La trama corre sulla falsariga del cult movie di Lang, affrontando il tema sempre attuale del rapporto uomo-robot e l'utopica idea della loro convivenza in una futura società evoluta e robotizzata, ma fortemente corrotta e infelice. Metropolis è infatti una megalopoli apparentemente pacifica e perfettamente organizzata, che cela invece un mondo diviso tra chi sta alla luce e chi è forzato all'oscurità, metafora della separazione tra le classi sociali. Ma non solo: cela anche uno Stato corrotto e un capo assetato di potere che commissiona la costruzione di un androide talmente potente da essere destinato alla conquista del mondo. Come nell'opera cinematografica originale, l'automa perfetto ha le sembianze femminili di una bambina, Tima, che, ignara di tutto, si comporta da perfetto essere umano, innamorandosi addirittura di Kenichi, il ragazzino che l'ha salvata durante un incendio nel laboratorio dov'era stata creata. Tima è senza dubbio il personaggio-chiave dell'opera, in quanto costituisce l'ago della bilancia tra i buoni sentimenti e la sete di potere, l'umano e il robotico, il cuore e la mente; il suo straziante interrogativo, "Chi sono io?", rappresenta la ricerca di un'anima che lei non riesce a trovare in se stessa e che forse l'intera città non possiede più. Il film ci accompagna in una corsa contro il tempo che si rivela poi essere soprattutto un percorso alla scoperta di se stessi.

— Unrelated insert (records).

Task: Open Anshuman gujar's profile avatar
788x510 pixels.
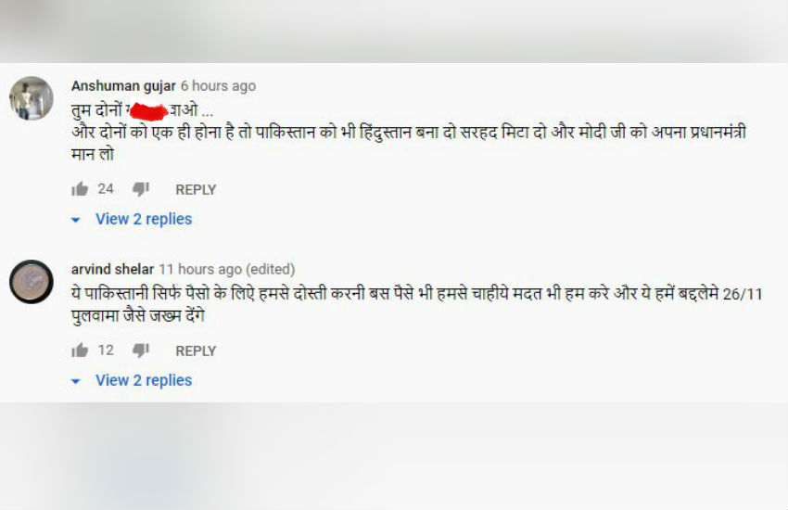Action: (x=32, y=98)
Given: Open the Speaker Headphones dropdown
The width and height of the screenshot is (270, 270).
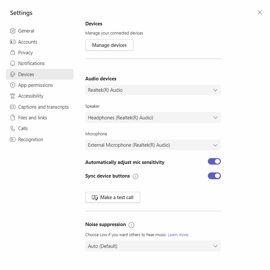Looking at the screenshot, I should (153, 117).
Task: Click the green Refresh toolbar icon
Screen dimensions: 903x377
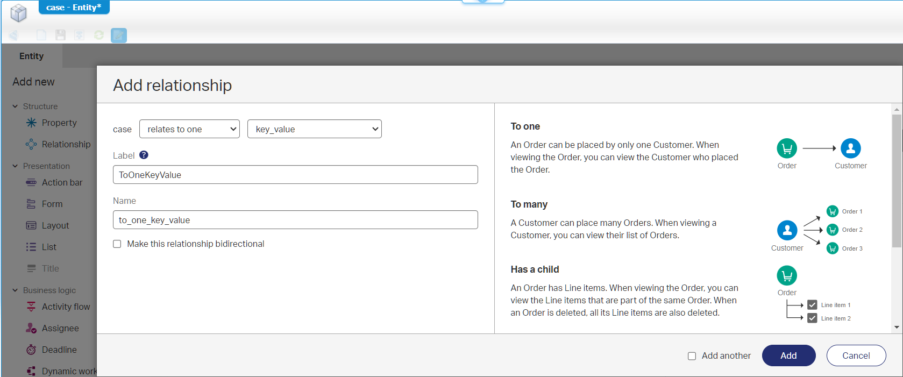Action: 99,35
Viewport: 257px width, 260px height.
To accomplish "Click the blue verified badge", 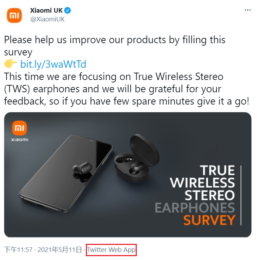I will coord(68,11).
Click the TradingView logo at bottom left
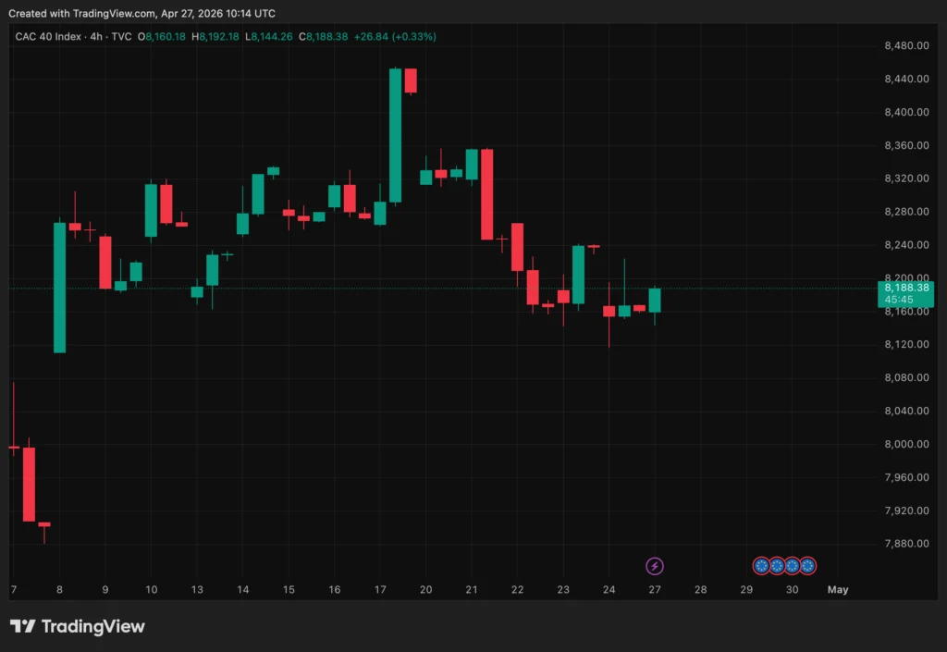 (x=78, y=626)
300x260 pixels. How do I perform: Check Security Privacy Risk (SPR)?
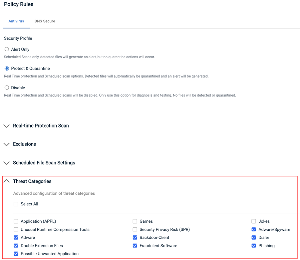(135, 230)
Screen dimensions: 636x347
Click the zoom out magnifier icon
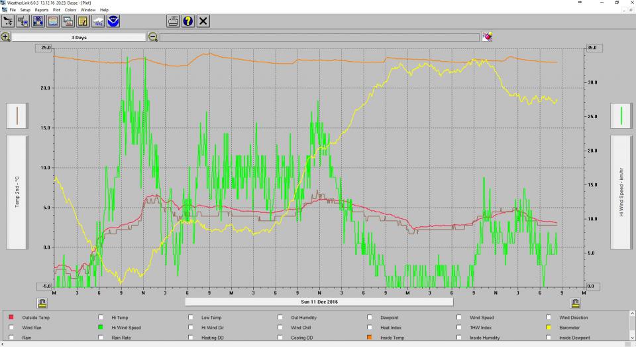click(153, 37)
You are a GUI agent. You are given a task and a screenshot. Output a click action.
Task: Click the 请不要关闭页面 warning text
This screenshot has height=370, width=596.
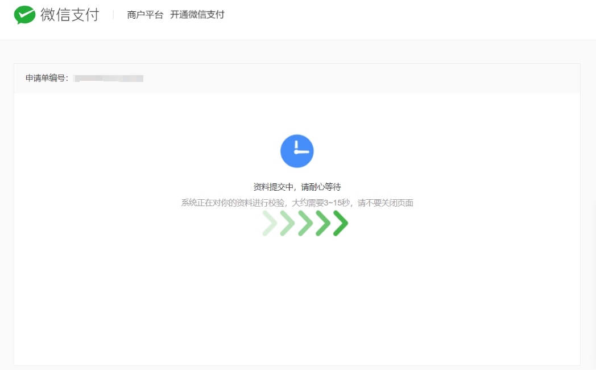[386, 203]
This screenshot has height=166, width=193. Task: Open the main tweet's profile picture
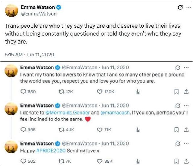(x=11, y=11)
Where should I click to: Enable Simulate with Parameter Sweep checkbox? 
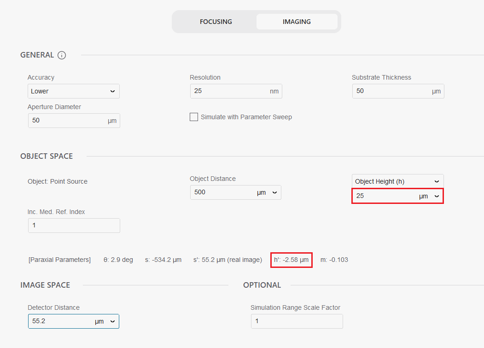click(194, 117)
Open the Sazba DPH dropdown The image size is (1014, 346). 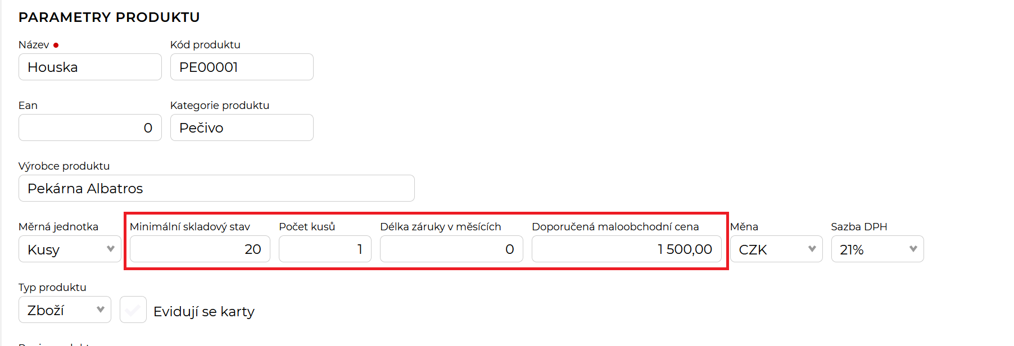tap(877, 249)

Tutti i personaggi di Metropolis costituiscono ciascuno una sorta di rappresentazione archetipica di una diversa qualità eroica, e hanno tutti tratti somatici ricorrenti nei manga di Tezuka: Kenichi rappresenta l'eroe buono e carico di sentimenti altruistici; Ban Shunsaku, lo zio investigatore arrivato dal Giappone alla ricerca del folle scienziato creatore dell'androide Tima, corrisponde ad una "maschera" tipica del mangaka giapponese, l'higeoyaji (traducibile all'incirca con "baffone"), che rappresenta la guida rassicurante, saggia ed educativa. Ma questi eroi spiccano soprattutto per la loro caratterizzazione retrò, in netto contrasto con i fondali iperrealistici e l'eccezionale utilizzo della Computer Graphic (firmata dal celebre Studio Mad House): Rintaro crea quindi un universo visionario futuristico che però si nutre di forti richiami del cinema a cavallo tra gli anni Venti e Trenta (in particolare di quello tedesco), a partire dalla colonna sonora jazz, fino ad arrivare all'utilizzo delle mascherine e della "chiusura ad iride" delle scene (soluzioni tipiche del film muto).

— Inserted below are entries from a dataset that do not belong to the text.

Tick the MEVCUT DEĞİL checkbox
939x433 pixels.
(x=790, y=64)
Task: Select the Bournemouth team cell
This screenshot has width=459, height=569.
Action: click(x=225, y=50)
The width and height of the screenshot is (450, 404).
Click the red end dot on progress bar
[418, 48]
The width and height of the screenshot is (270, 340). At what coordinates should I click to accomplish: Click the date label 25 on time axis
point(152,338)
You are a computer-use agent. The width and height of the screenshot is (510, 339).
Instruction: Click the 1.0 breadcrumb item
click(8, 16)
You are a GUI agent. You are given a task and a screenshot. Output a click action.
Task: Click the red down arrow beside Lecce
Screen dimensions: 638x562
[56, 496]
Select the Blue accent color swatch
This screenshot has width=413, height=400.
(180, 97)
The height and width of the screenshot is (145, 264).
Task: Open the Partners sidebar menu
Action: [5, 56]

Noir e fantascienza si incontrano in questo attesissimo evento animato, dono postumo di Tezuka, a quattordici anni dalla sua scomparsa. Dalla poesia condita di denuncia di Fritz Lang, passando attraverso la forte componente sociopolitica e psicosociale dell'originale tezukiano, per arrivare al più contemporaneo Blade Runner fino alla notevole violenza espressiva ma intrisa di umanità del Metropolis di Rintaro e Otomo, la morale della storia non cambia: e ciò testimonia come qualunque sia il tempo o l'ambientazione delle vicende vi sono sempre alcuni inevitabili leitmotiv che ricorrono, quasi a voler mettere in scena la ciclicità della storia umana e delle sue paure, sempre le stesse e sempre attuali anche a distanza di quasi un secolo.